▶ SET EXERCISE
Rewrite the part of the data that opens with the line containing "Task: Click the Godziny pracy clock icon" and runs through the end of the data, changing "column header" to "column heading" and leaving everything else unchanged. Leave the pictures out.

Data for locating text and elements:
Begin
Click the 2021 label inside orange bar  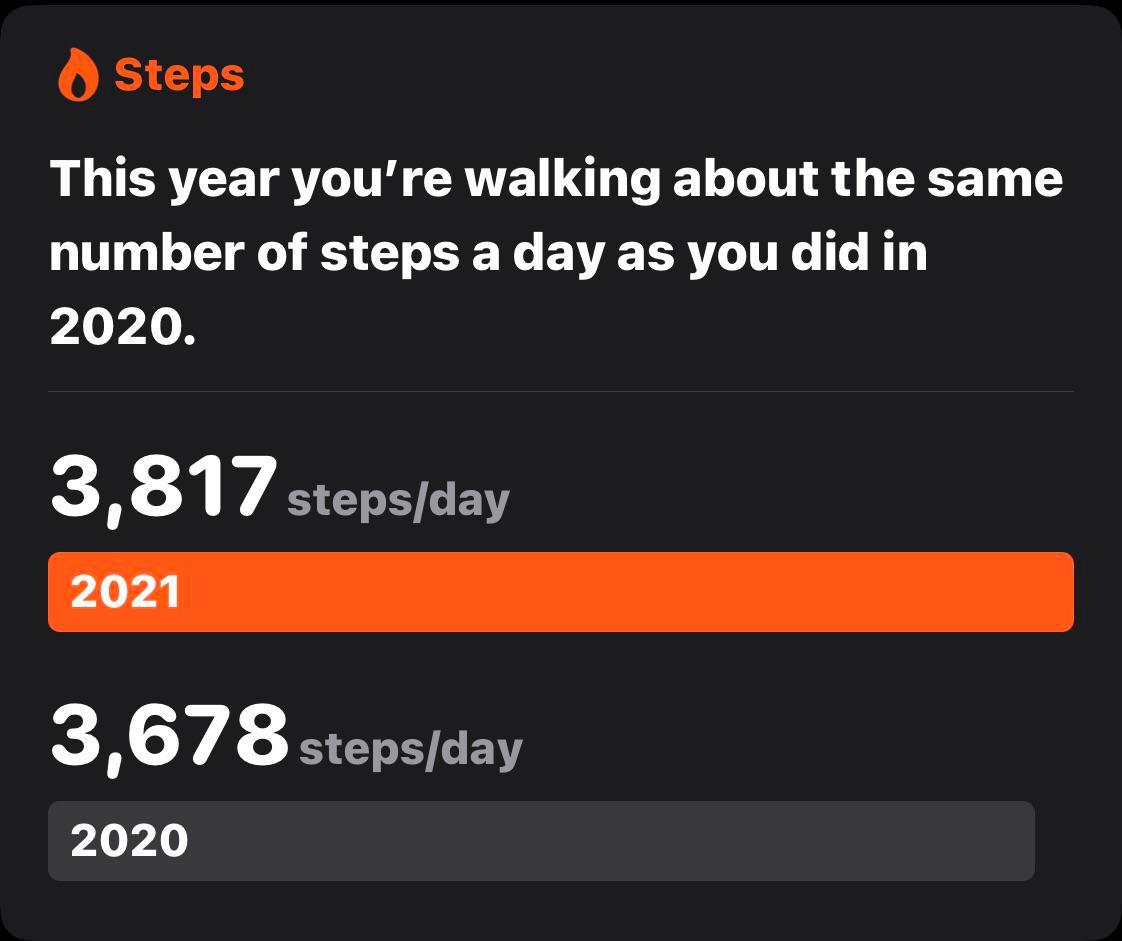[125, 592]
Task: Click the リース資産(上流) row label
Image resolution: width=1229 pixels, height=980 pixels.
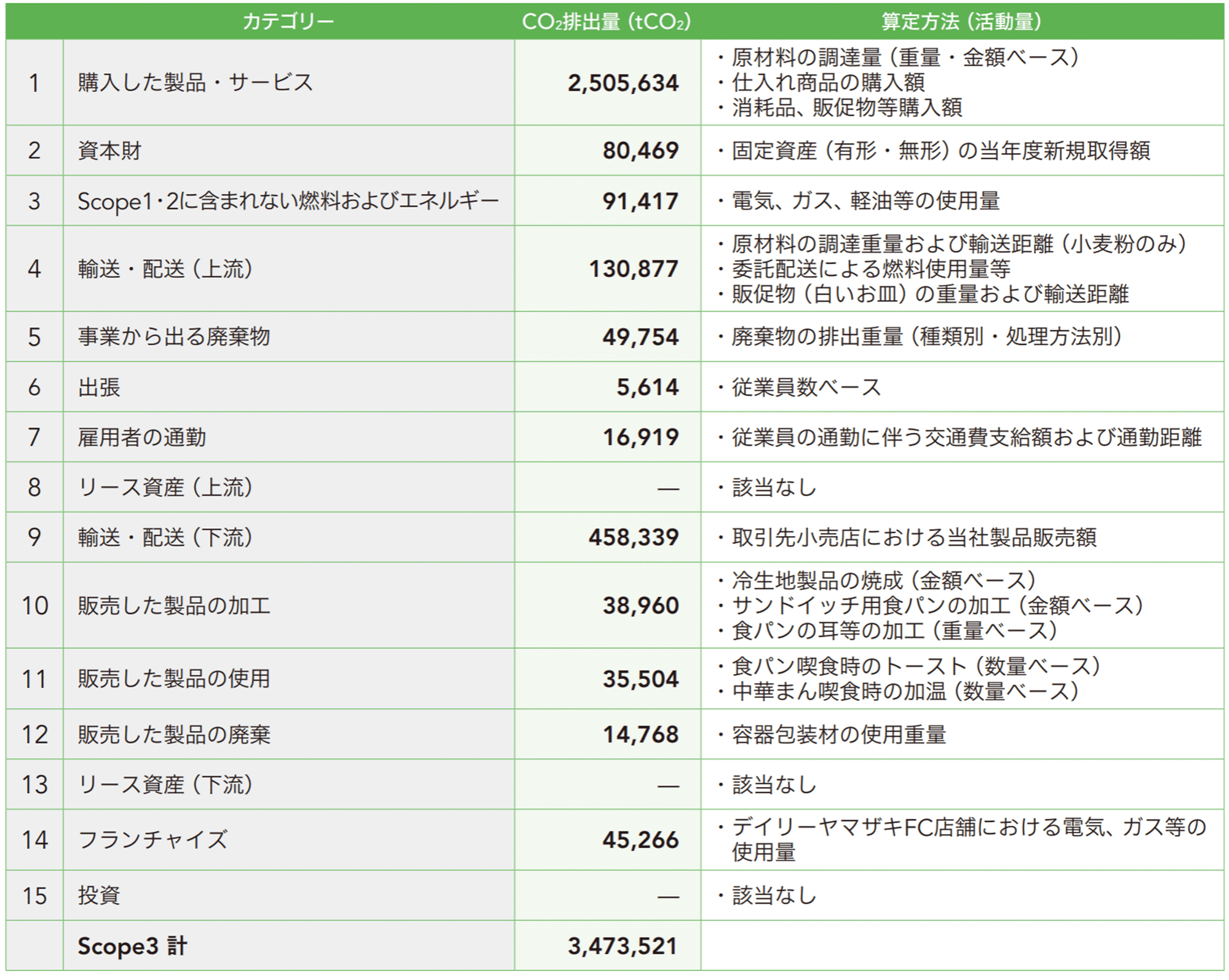Action: click(x=165, y=488)
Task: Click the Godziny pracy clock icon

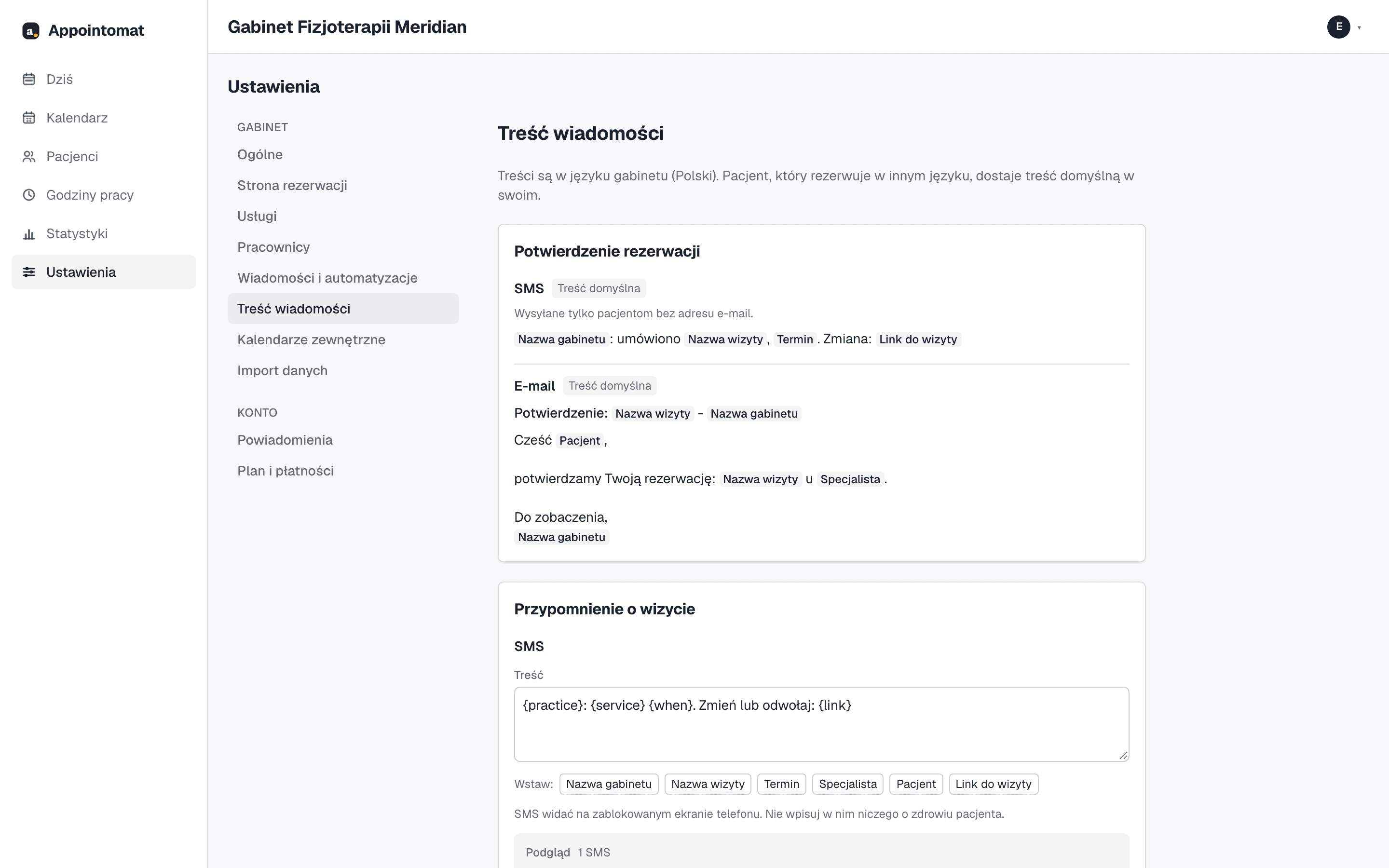Action: (29, 195)
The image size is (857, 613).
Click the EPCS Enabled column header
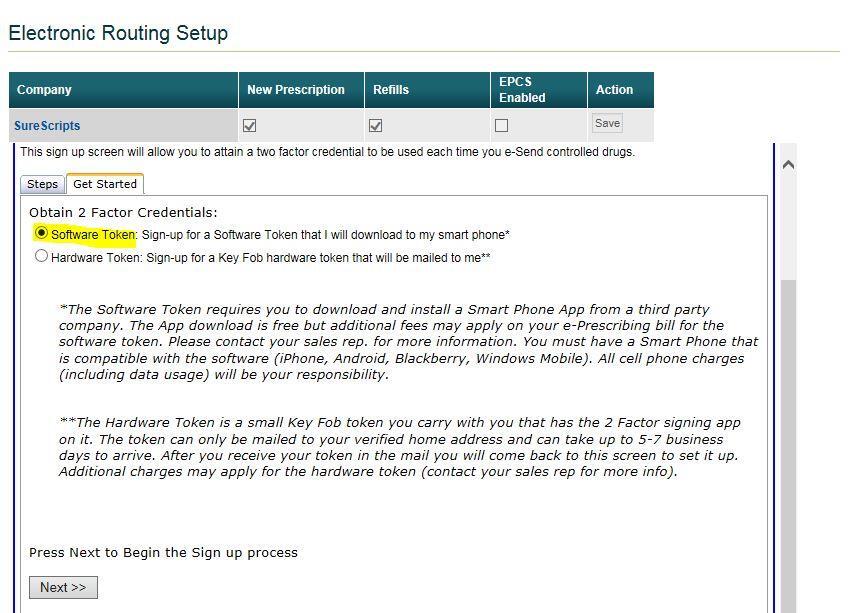click(x=522, y=90)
End
▶ PROBLEM SOLUTION
Task: Click the Godziny pracy clock icon

Action: (29, 195)
The image size is (857, 613).
Click the EPCS Enabled column heading
click(x=522, y=90)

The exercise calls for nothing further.